I felt like what he was doing was looking for the common humanist values that exist in most of the world’s religions and trying to impart those — that kind of basic morality that undergirds most of the world’s religions. That’s what I find so powerful. His show was not overtly Christian. It’s humanist.

When I started trying to digest his message down to something, what I came up with was “radical kindness.” But I think Fred himself would have called it grace, because he talked about the concept of grace quite a bit. Grace is the idea of bestowing good to people, even if they don’t deserve it, and with no expectation of anything back. It’s a selfless idea of putting good into the world and treating people with understanding and kindness.

That shouldn’t feel like a radical notion, but we live in a culture that often expects something in return for good deeds. That kind of selfless kindness and civility feels radical, in a way. But it shouldn’t.

I think part of what I wanted to do with the film was just have a discussion, to ask the most basic questions about how we should be living together and how we should be behaving. We live in a culture that incentivizes disgraceful behavior, that incentivizes divisiveness. (I made a film called Best of Enemies, which is all about that.)

It’s about thinking about the neighborhood we all have together as being something that must be nurtured and not taken for granted. The more we live in a culture that presumes we will always have a neighborhood, the more fragile it becomes, and the more dangerous it becomes.
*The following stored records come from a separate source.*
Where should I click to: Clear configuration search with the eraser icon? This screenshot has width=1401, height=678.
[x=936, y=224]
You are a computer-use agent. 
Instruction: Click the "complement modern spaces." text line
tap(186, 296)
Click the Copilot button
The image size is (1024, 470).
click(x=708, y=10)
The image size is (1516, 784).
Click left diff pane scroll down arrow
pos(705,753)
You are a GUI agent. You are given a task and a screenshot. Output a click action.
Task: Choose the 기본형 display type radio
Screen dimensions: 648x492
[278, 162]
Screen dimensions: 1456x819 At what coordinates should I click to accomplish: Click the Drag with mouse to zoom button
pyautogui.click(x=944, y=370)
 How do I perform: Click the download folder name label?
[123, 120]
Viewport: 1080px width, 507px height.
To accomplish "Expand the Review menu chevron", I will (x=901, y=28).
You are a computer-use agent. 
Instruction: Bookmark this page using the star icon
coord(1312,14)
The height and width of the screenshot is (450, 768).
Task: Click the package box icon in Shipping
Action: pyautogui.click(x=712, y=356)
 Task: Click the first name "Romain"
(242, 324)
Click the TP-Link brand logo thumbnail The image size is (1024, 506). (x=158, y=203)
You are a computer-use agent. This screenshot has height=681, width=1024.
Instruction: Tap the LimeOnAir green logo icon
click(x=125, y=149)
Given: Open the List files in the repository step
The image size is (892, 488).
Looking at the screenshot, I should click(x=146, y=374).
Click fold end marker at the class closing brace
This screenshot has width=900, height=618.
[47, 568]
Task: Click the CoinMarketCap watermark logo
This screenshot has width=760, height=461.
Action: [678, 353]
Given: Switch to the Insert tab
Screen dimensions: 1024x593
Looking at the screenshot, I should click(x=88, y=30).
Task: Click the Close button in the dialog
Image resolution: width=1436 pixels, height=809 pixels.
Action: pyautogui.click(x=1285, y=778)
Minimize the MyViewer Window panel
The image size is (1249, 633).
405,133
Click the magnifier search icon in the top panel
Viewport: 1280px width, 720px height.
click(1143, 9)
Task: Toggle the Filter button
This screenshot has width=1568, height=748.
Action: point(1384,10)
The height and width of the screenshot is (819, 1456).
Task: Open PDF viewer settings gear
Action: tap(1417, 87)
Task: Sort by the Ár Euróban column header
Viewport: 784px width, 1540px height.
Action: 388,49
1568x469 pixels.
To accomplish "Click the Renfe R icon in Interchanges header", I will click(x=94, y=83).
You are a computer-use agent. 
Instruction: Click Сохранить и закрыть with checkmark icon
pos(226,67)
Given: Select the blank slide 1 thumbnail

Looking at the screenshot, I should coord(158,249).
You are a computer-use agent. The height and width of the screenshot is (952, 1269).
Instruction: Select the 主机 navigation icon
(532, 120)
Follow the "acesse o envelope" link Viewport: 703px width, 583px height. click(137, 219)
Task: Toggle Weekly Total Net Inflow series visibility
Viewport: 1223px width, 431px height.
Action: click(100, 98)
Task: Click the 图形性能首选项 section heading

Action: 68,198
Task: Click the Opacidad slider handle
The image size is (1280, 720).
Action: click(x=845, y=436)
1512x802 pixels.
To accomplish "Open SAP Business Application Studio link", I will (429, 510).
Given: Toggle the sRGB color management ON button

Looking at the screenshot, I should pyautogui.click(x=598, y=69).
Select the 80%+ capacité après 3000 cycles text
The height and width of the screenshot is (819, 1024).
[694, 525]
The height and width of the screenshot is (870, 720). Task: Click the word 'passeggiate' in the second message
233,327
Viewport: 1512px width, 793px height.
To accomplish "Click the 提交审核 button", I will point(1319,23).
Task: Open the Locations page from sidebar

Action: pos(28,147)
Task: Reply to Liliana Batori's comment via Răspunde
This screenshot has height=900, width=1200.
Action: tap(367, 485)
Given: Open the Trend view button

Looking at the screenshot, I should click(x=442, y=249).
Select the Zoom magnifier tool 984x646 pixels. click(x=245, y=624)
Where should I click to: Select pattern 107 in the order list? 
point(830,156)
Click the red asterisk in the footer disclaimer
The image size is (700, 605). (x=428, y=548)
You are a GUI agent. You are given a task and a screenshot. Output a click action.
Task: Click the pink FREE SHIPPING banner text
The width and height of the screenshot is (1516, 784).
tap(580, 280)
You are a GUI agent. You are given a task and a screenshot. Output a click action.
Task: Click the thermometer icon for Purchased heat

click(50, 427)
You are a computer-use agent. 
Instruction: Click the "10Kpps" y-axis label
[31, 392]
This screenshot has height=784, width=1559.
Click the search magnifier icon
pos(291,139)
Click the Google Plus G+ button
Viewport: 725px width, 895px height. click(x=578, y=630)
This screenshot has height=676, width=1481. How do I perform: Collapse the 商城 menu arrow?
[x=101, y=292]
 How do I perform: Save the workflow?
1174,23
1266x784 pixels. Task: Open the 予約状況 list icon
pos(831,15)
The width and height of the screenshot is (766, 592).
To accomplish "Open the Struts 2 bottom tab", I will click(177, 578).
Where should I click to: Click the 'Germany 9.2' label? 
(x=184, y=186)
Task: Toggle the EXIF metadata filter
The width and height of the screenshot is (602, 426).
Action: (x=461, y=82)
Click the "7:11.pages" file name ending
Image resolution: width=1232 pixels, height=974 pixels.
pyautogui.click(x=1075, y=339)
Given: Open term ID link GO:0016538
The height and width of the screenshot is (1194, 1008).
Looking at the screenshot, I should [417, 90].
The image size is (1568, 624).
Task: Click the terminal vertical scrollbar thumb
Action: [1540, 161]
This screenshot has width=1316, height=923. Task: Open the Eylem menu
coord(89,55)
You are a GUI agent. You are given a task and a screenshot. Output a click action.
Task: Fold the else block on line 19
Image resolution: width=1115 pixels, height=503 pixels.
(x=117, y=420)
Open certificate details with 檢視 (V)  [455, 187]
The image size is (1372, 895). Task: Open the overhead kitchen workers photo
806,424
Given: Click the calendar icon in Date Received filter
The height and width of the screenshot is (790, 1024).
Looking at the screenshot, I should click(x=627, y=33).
I know that all sounds heavy, but it does feel urgent.

FILE PHOTO  Fred 'Mister' Rogers Dead At 74
Fred Rogers and his trolley in a promotional photo from the 1980s.
Family Communications Inc./Getty Images

Alissa Wilkinson

You brought up your film Best of Enemies, which I was thinking about while watching this film. This is something that you keep going back to as a filmmaker: the way we got to where we are, and how our interpersonal relationships have changed based on the way we talk to one another. Best of Enemies argues that TV made it worse because it rewards loud, bombastic rhetoric. But Fred Rogers was trying to counteract just that thing.

Morgan Neville

Yeah, absolutely. Without a doubt. It’s a subject I come back to again and again — how culture is, and how we can find a way of communicating with each other. I feel like the tragedy of Best of Enemies is that you have two cultural figures [Gore Vidal and William F. Buckley] who were grown-ups, who were free thinkers, who I think lamented the thing that their debates gave birth to. Even though they didn’t like each other, they liked the fact that they could come together and have a platform to have a discussion in front of everybody.

So it’s this question of television as a place where you can build community. Fred says it in the documentary: ”Television could build a community, a real community.” I feel like we live in a time where television’s doing the opposite. It’s dividing us, along with everything else. That lost opportunity is something that I want people to reflect upon.

Alissa Wilkinson

You’re a filmmaker. Do you ever feel conflicted about exploring these ideas on yet another screen? Or do you see the potential in the medium?

Morgan Neville

I mean, it’s interesting because I made this film for everybody. There’s a lot of debate in the documentary world about who our audiences are. Are we making films for each other? Are we preaching to the converted? Are we all in our own filter or bubble today?

So I think very consciously about trying to make films or TV shows that anybody can watch and recognize something of their own experience in. I feel like this is a film that anybody can take ownership over. Having screened it for a number of different types of audiences, I feel like it has that potential.

For me, it’s not because I want the biggest audience — which would be nice! — but it’s really because I feel like if you can remind people of the things they agree about, then maybe we haven’t passed the tipping point of keeping our neighborhood together.